DOCUMENT:
☆ ☆ ☆ ☆ ☆

To protect property owners and taxpayers, fix federal flood insurance

Flooding conditions along the Fox River on the south end of Fox Lake as seen from the air in 2013. (Sun-Times Media)

Owners of flooding-prone property need insurance reform before their finances are someday left high and dry.

More than 400,000 Illinois homes are at risk of flooding, and many of the owners rely on federal flood insurance if they want to rebuild after water damages or destroys their property.

But the existing federal flood insurance program is insolvent to the tune of more than $20.5 billion, a figure that will grow as ever-stronger and more frequent storms hit the state, even with a new Federal Emergency Management Agency program designed to more fairly spread premiums.

Annual flooding costs across the nation could increase 26% by 2050. Without changes, the end game is pretty clear. At some point, the flood insurance program will collapse, and property owners will be on their own.

The Metropolitan Water Reclamation District buys flood prone properties every year to prevent the cycle of constant rebuilding and to restore natural habitat. But that takes care of only a few properties each year.

To make a big difference across Illinois and the nation, Congress should give careful consideration to the Protecting Families and the Solvency of the National Flood Insurance Program Act of 2022, introduced by U.S. Reps. Sean Casten, D-Ill., and Earl Blumenauer, D-Ore., which Casten says has bipartisan support.

☆ ☆ ☆ ☆ ☆

TO BE DONE:
- A) According to the flood insurance editorial, how many Illinois homes are at risk of flooding?
- B) Rewrite the passage of the flood insurance editorial starting at "The Metropolitan Water" and ending at "properties each year.", with "every year" changed to "each year".

RECORDED DATA:
☆ ☆ ☆ ☆ ☆

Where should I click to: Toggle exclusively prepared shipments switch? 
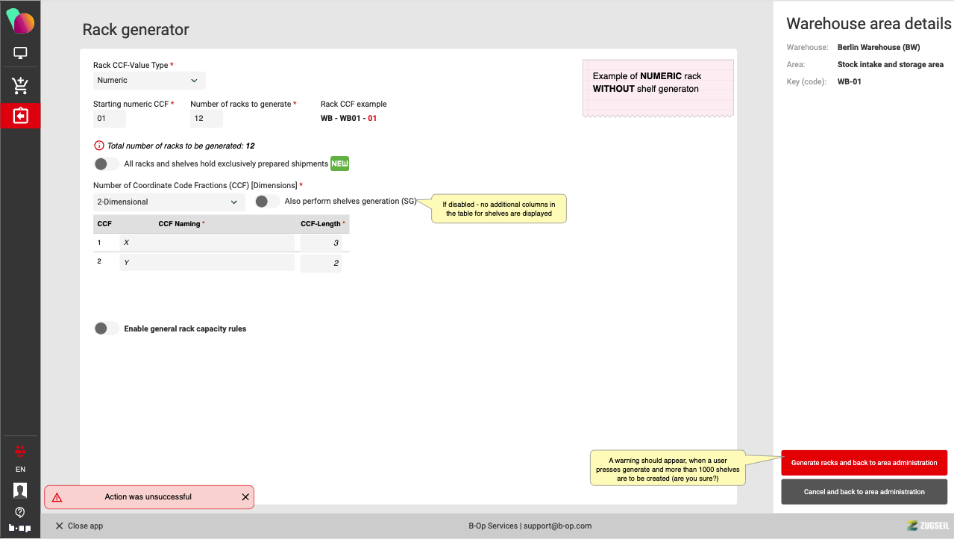(106, 164)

☆ ☆ ☆ ☆ ☆

SOLUTIONS TO THE TASKS:
- A) More than 400,000

- B)
The Metropolitan Water Reclamation District buys flood prone properties each year to prevent the cycle of constant rebuilding and to restore natural habitat. But that takes care of only a few properties each year.